╔══

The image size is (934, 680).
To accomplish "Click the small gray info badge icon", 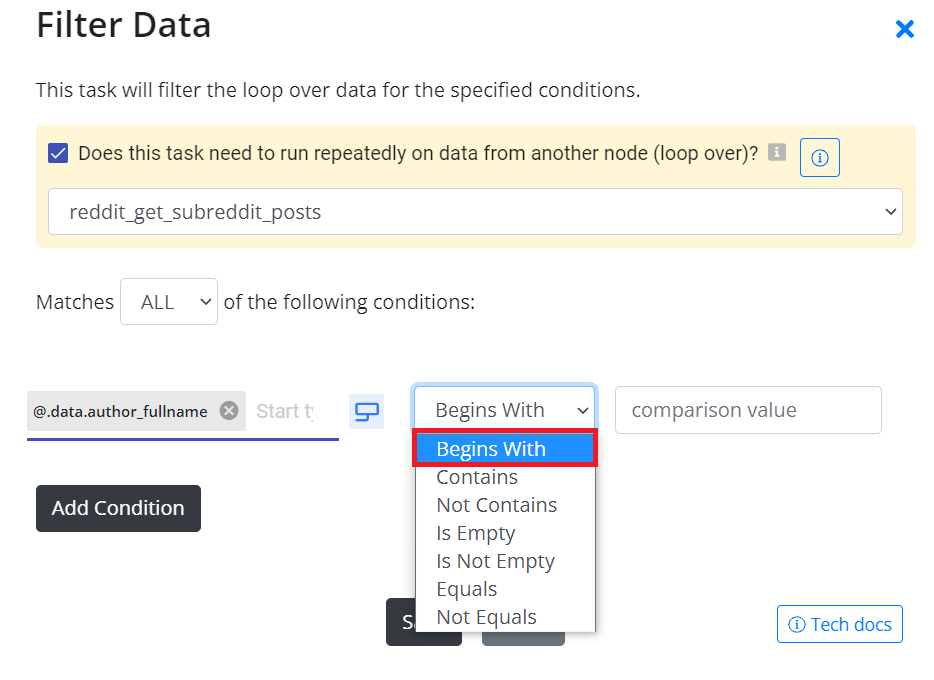I will 777,152.
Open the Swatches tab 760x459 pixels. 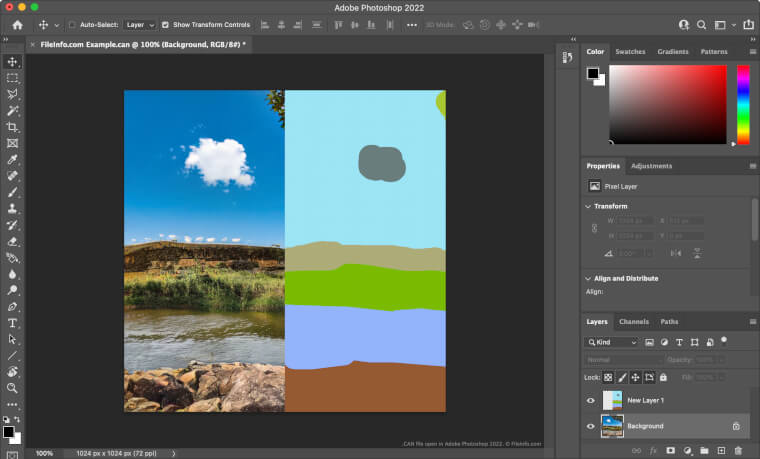pos(630,51)
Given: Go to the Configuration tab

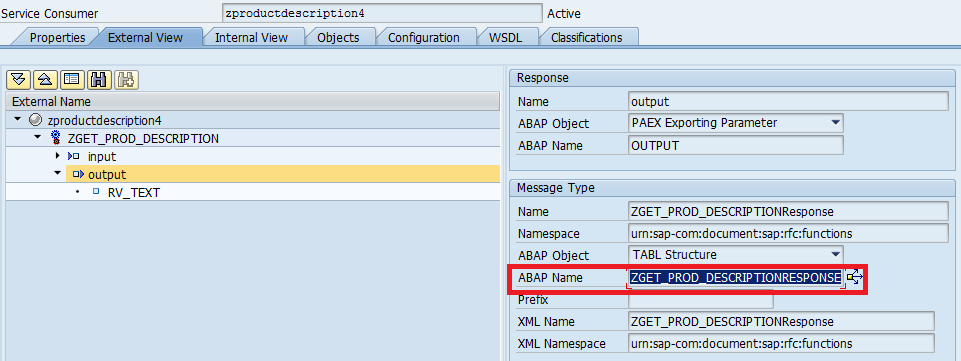Looking at the screenshot, I should coord(424,37).
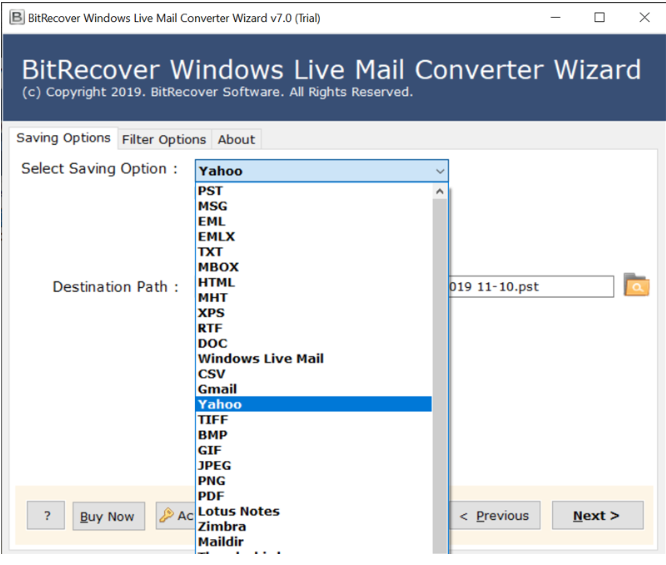Click the BitRecover app icon in title bar
Screen dimensions: 666x565
(x=13, y=17)
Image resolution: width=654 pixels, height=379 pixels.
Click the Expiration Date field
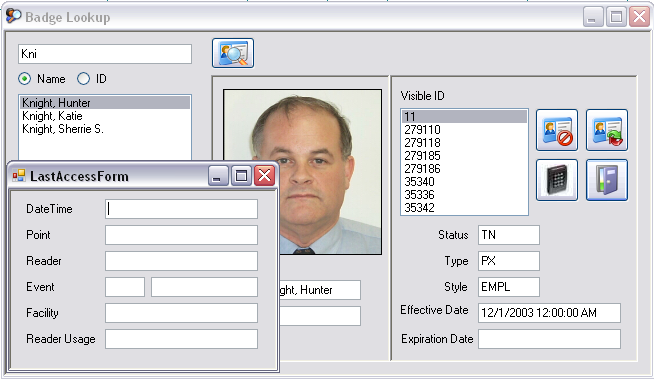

╚══

### ACTIVITY
Leave the pictures out. Transcribe exactly the lines from the one with "Given: Go to the Configuration tab" through the end of the records.

### ANSWER TO THIS EXERCISE
Given: Go to the Configuration tab

Looking at the screenshot, I should coord(424,37).
Click the BitRecover app icon in title bar
Screen dimensions: 666x565
(x=13, y=17)
Image resolution: width=654 pixels, height=379 pixels.
Click the Expiration Date field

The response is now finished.